Although the Court is not certain that the plaintiff has provided sufficient evidence to establish that the defendant did vandalize his car tire, the Court finds that such vandalism, if it occurred, would have been unauthorized. Unauthorized deprivations of property by a state employee — whether intentional or negligent — do not violate procedural due process if the state provides a meaningful post-deprivation remedy for the loss. Hudson v. Palmer, 468 U.S. 517, 533 (1984); Brown v. Muhlenberg Township, 269 F.3d 205, 213-214 (3d Cir. 2001) (no procedural due process violation where plaintiffs could sue officer for conversion under Pennsylvania law for shooting their dog). Here, the plaintiff has not shown why state law does not provide an adequate remedy for his alleged deprivation.

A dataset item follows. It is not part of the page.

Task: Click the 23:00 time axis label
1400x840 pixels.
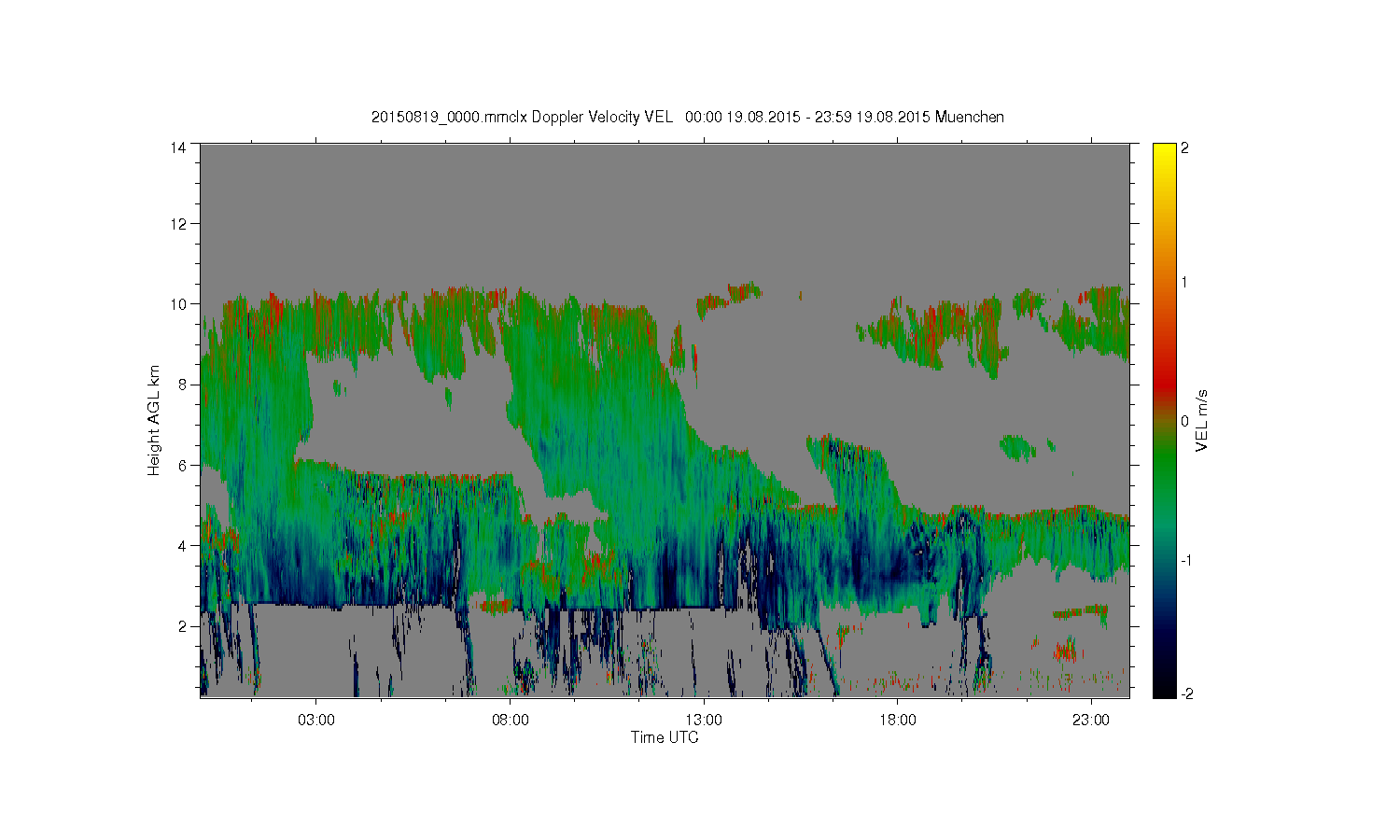Action: pyautogui.click(x=1091, y=721)
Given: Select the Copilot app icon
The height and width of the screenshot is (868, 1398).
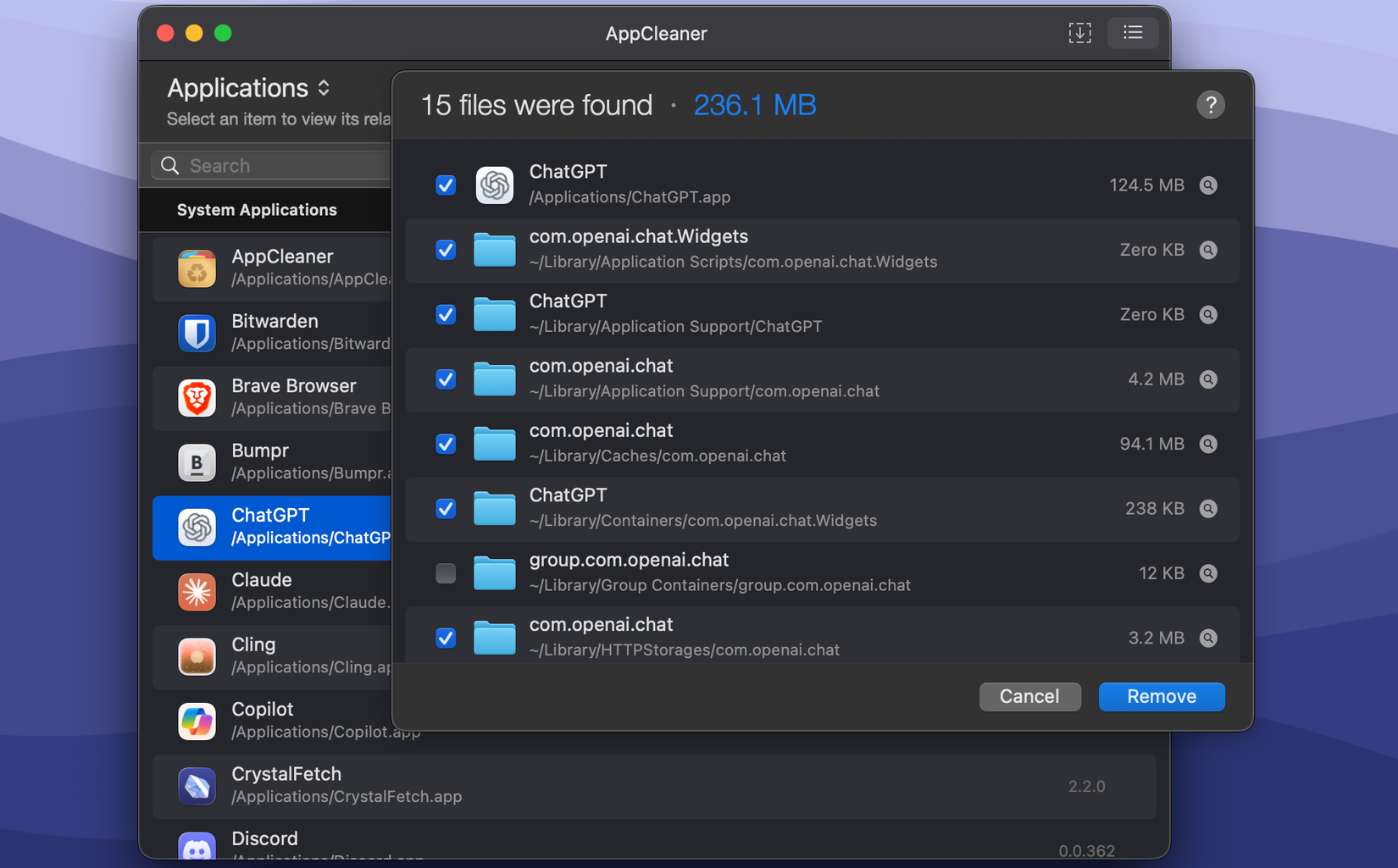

Whereas the plaintiff's constitutional claims under 28 U.S.C. § 1983 are the bases for the Court's subject matter jurisdiction, the Court declines to exercise pendent jurisdiction over the plaintiff's state law claims.

ORDER

AND NOW, this 3rd day of August, 2006, upon consideration of the plaintiff's motion for summary judgment (Docket No. 42), the defendant's response, the defendant's motion for summary judgment (Docket No. 48), and the plaintiff's response and objection thereto, IT IS HEREBY ORDERED that the plaintiff's motion is DENIED and that the defendant's motion is GRANTED for the reasons stated in the memorandum of today's date. Judgment is hereby entered for the defendant, Officer Dennis Hart, and against the plaintiff.

Whereas there are no other defendants remaining in this case, this case is CLOSED.


Summaries of

Seville v. Martinez

United States District Court, E.D. Pennsylvania
Aug 3, 2006
Civil Action No. 04-5767 (E.D. Pa. Aug. 3, 2006)
Case details for

Seville v. Martinez

Case Details

Full title:DOUGLAS SEVILLE v. BENJAMIN MARTINEZ, et al

Court:United States District Court, E.D. Pennsylvania

Date published: Aug 3, 2006

Citations

Civil Action No. 04-5767 (E.D. Pa. Aug. 3, 2006)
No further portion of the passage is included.